Una de las cosas que más interesaron a Constantino, a pesar de no ser cristiano, fue la formidable organización de la Iglesia. El orden jerárquico, del que soñaba ser la cúspide, le pareció perfecto y usando la evangélica frase de “Dad al César lo que es del César y a Dios lo que es de Dios”, quiso que lo que del César fuese al César se entregara junto con lo que perteneciese a Dios, pues de éste se hizo representante. Tanto fue así que aprovechó todas las ocasiones para intervenir directamente en la organización y el gobierno de la Iglesia.

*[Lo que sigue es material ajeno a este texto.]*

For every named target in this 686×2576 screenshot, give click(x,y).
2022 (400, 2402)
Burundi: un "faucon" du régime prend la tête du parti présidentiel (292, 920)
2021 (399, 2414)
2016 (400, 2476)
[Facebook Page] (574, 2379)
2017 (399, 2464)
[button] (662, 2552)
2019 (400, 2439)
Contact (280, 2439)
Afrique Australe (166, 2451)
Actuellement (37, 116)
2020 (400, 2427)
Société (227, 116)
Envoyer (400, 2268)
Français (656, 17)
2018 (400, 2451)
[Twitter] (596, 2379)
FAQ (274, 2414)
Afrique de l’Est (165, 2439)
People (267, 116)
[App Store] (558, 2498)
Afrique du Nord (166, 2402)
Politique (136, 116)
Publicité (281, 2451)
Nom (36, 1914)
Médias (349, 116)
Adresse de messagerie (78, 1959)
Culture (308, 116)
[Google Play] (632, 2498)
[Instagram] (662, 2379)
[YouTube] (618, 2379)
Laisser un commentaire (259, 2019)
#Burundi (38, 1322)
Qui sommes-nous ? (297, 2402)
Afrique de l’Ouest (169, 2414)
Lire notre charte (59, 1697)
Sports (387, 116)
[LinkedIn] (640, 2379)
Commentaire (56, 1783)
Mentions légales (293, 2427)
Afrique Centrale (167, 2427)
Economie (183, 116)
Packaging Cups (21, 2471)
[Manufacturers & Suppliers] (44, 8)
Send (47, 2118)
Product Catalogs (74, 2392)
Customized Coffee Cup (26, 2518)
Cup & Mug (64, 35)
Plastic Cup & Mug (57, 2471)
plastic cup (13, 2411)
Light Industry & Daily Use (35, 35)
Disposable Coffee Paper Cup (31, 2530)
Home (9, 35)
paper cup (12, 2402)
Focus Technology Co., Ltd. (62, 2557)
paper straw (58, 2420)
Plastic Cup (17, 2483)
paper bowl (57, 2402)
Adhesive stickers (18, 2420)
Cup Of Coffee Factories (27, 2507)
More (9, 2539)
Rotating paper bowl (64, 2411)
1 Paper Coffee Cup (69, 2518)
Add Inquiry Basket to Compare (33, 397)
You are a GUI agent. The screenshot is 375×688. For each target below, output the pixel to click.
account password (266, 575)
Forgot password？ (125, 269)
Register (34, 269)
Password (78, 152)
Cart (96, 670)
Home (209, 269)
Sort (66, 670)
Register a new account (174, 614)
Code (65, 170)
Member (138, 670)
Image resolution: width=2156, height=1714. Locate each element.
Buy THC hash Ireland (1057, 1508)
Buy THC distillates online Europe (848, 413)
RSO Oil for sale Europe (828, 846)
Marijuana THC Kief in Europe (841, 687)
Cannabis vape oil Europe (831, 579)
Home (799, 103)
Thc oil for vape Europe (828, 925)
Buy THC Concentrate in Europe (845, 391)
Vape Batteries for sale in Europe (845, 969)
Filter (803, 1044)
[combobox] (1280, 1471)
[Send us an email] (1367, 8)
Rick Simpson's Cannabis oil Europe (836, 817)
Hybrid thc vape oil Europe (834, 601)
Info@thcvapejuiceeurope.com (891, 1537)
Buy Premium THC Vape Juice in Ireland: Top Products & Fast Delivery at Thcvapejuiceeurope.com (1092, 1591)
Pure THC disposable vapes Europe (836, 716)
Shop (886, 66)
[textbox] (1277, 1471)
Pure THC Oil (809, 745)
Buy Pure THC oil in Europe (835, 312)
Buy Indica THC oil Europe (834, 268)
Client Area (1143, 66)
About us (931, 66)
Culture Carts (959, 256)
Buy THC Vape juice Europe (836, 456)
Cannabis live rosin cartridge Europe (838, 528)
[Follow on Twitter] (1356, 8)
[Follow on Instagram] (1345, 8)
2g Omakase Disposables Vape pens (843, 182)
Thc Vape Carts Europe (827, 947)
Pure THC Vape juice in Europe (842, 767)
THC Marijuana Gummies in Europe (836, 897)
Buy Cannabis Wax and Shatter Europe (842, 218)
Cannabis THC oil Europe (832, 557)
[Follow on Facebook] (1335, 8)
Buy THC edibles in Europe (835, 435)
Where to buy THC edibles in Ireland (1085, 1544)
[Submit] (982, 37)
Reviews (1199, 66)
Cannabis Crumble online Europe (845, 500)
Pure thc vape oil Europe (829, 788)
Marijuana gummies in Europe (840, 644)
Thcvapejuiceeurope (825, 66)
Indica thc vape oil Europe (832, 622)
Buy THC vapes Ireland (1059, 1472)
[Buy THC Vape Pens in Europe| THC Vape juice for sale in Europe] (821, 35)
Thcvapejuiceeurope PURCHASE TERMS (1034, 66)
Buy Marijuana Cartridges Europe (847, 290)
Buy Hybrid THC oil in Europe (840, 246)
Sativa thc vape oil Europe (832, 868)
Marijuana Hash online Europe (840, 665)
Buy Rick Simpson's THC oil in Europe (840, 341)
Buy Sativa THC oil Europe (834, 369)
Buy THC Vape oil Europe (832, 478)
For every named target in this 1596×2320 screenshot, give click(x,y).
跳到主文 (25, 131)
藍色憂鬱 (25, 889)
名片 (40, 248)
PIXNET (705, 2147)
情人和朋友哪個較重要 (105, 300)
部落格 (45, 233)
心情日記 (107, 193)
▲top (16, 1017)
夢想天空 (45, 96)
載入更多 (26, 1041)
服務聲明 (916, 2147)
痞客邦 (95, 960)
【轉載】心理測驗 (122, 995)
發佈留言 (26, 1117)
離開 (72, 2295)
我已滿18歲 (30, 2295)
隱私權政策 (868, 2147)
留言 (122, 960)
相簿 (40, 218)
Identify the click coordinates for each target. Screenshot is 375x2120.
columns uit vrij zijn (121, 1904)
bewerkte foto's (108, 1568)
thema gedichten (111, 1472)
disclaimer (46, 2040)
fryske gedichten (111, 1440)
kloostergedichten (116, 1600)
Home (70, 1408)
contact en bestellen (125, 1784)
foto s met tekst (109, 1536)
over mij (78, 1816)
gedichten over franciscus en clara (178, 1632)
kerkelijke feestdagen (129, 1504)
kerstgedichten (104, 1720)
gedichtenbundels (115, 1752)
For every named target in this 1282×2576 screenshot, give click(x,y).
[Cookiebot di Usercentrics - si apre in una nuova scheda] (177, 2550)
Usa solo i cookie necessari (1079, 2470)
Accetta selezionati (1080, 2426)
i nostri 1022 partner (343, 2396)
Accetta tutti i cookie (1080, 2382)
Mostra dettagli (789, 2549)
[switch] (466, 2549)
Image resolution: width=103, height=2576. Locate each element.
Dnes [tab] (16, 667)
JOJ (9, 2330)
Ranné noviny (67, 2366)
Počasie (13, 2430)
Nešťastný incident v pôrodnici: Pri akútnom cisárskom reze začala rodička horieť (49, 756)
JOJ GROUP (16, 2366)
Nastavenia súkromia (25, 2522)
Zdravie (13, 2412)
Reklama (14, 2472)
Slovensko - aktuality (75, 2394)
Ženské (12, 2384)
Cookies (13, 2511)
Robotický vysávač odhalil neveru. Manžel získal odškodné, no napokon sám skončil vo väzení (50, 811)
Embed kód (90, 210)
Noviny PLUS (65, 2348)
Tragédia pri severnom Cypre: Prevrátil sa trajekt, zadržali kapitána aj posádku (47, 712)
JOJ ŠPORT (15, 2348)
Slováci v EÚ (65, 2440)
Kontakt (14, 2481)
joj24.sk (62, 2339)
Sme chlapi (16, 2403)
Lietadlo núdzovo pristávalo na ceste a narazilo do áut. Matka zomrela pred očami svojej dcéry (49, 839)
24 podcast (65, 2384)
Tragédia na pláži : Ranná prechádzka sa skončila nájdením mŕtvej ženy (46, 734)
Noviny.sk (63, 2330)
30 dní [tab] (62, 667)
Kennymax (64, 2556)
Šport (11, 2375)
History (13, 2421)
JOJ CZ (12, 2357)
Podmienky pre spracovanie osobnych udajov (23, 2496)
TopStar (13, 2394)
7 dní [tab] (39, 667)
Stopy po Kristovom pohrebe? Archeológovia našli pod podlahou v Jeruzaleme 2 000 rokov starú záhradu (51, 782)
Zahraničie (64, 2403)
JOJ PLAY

Como hemos visto, la minoría cristiana estaba constituida, en gran parte, por la población urbana -hasta el punto de que los no cristianos fueron llamados “paganos”, es decir habitantes de los “pagus” o propiedades rurales- y es precisamente en las ciudades en donde residía la administración y reinaba la burocracia. Ya desde los tiempos del emperador Julio César Augusto (63 a.C.-14 d.C.), quien gobernó desde el año 27 a.C. hasta su muerte, el Imperio romano era espejo de un centralismo cada vez más acentuado cuanto mayor era la influencia oriental. Los emperadores romanos demostraron fehacientemente que cuanto más débil y corrompido es un poder, tanto más exagera la centralización del mismo. Puestos en esta situación, Diocleciano y Constantino intentaron, por lo menos, organizarla. La costumbre oriental de la deificación del emperador tímidamente sugerida por Julio César Germánico (12-41) -más conocido como Calígula- y francamente exigida por Sexto Vario Basiano (203-222) -conocido como Heliogábalo- y Lucio Domicio Aureliano (214‑275), eran una simple muestra, más o menos anecdótica, de la influencia oriental; pero estaban mezcladas todavía con organizaciones, tradiciones y terminologías occidentales.
Pero lo más importante fue el reconocimiento de los tribunales eclesiásticos, hasta el punto de que una causa civil podía trasladarse a un tribunal episcopal y las sentencias que éste dictara habrían de ser ratificadas forzosamente por el tribunal civil. Ello hizo que el obispo se transformase en un funcionario imperial de la más alta importancia; pero también se consiguió que los intereses profanos tuviesen muchas veces preponderancia sobre los espirituales. Constantino protegió la construcción de nuevas iglesias, obsequió al pontífice el palacio de su esposa, la emperatriz Flavia Máxima Fausta (293-326), y se le atribuye la edificación de la primera basílica de San Pedro y la de Letrán en Roma, la de la Vera Cruz en Palestina, la del Santo Sepulcro en Jerusalén, la de la Ascensión en el Monte Olivete y la de la Natividad en Belén. Así, la nueva máquina imperial empezó a funcionar.